[Passage shown]

Background
In May 2023, a group of authors filed a class action against Anthropic, the AI safety company behind the Claude large language model. The core allegation: Anthropic downloaded millions of books from pirate websites — specifically LibGen and PiLiMi — and used them as training data for Claude without authorization or compensation.
The lawsuit does not challenge whether AI training on copyrighted text is fair use in general. (That question is before other courts.) Instead, it focuses specifically on how Anthropic obtained the books — by downloading pirated copies from databases that had themselves copied the books illegally. Judge William Alsup’s preliminary rulings drew a line: using published books as training data might be defensible, but storing pirated copies is not. That distinction framed the liability Anthropic faced.
The Settlement
In August 2025, Anthropic agreed to a $1.5 billion class settlement — the largest copyright settlement in U.S. history. Key terms include:
- $1.5 billion settlement fund, paid in four installments: October 2025, April 2026, September 2026, and September 2027.
- ~482,000 eligible titles, with roughly 92.77% of class works claimed by rightsholders by the fairness hearing.
- ~$3,100 per work (after costs and fees), shared among all rightsholders for each title.
- Destruction of pirated copies: Anthropic must delete all books downloaded from LibGen and PiLiMi datasets.
- No future license: Participating in the settlement does not grant Anthropic any right to use class members’ works going forward.
A fairness hearing was held May 14, 2026. Judge Martínez-Olguín heard from class counsel and seven objectors, praised the settlement’s exceptionally high 92.77% claims rate, and took the matter under submission for final review.
Key Takeaways
- The piracy theory, not the training theory, drove liability. Anthropic’s exposure arose from where it got the training data, not from the act of training itself. The settlement does not resolve whether AI training on lawfully obtained copyrighted material is fair use — that fight continues in other cases.

[/Passage shown]
[Input data]

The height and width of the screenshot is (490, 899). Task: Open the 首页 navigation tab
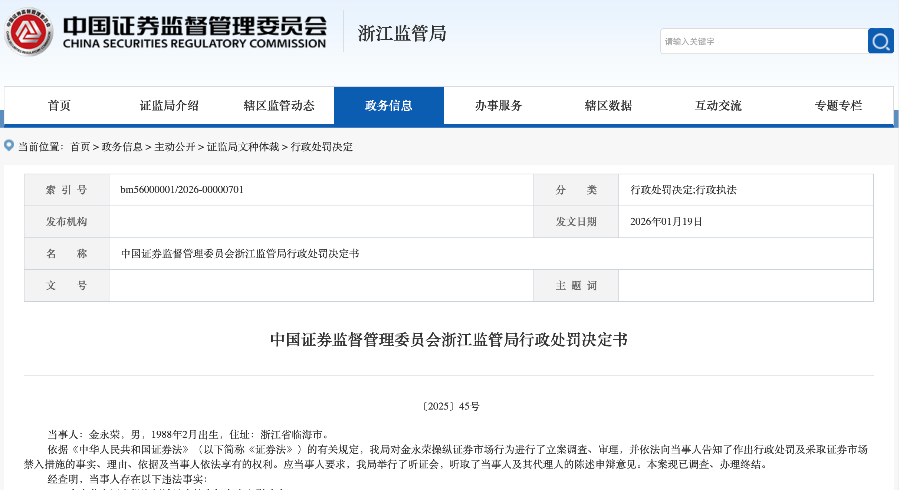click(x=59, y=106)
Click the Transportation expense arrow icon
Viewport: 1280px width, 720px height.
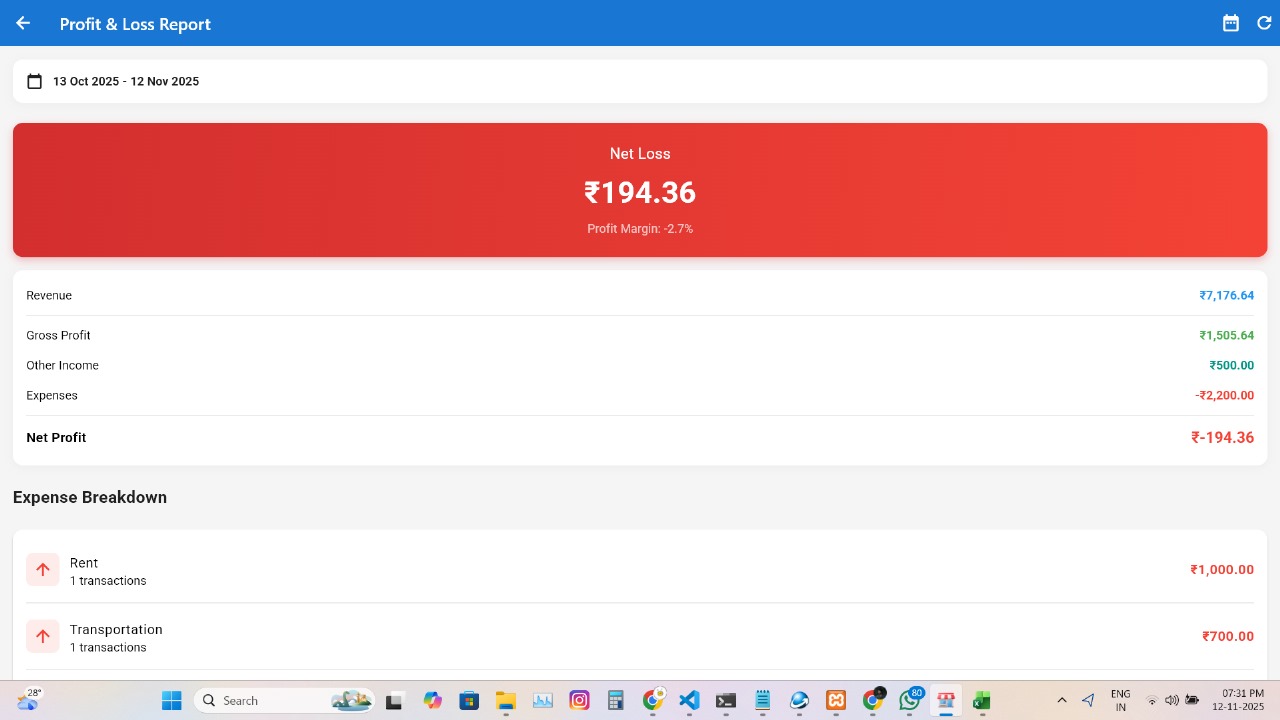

[/Input data]

> Assignment 1
Rewrite the part of the article on the Anthropic copyright settlement that opens with the words containing "The lawsuit does" and closes with "the fairness hearing.", changing "pirated copies" to "unauthorized copies" throughout.
> Assignment 2
Continue the article on the Anthropic copyright settlement from where it stops.

> Task response 1
The lawsuit does not challenge whether AI training on copyrighted text is fair use in general. (That question is before other courts.) Instead, it focuses specifically on how Anthropic obtained the books — by downloading unauthorized copies from databases that had themselves copied the books illegally. Judge William Alsup’s preliminary rulings drew a line: using published books as training data might be defensible, but storing unauthorized copies is not. That distinction framed the liability Anthropic faced.
The Settlement
In August 2025, Anthropic agreed to a $1.5 billion class settlement — the largest copyright settlement in U.S. history. Key terms include:
- $1.5 billion settlement fund, paid in four installments: October 2025, April 2026, September 2026, and September 2027.
- ~482,000 eligible titles, with roughly 92.77% of class works claimed by rightsholders by the fairness hearing.

> Task response 2
- $3,100 per book is the new benchmark. The per-work payout, while not a court-ordered damages award, will shape settlement negotiations in every subsequent AI copyright case involving pirated training data.
- Destruction of training data is now a settlement term. Requiring Anthropic to delete the pirated copies sets a precedent: copyright owners can demand not just payment but deletion of infringing training datasets.
- No license means future liability remains. Authors who participate in the settlement are not giving Anthropic a blanket license. Anthropic must negotiate separately for any future use of class members’ works.
Why It Matters
Bartz v. Anthropic is a landmark not just for its dollar amount but for what it signals about the limits of the training-data fair use theory. Anthropic did not settle because AI training is unlawful — it settled because it used pirated books, a separate and harder-to-defend liability. But the $1.5 billion price tag sends a message to the entire AI industry: if you train on pirated content, the exposure is enormous.
For authors and publishers, the settlement establishes that the right to license content for AI training has real monetary value. For AI companies, it underscores the importance of data provenance — knowing not just what you trained on, but how that data was obtained. The era of assuming all publicly available text is free to use for AI training is over.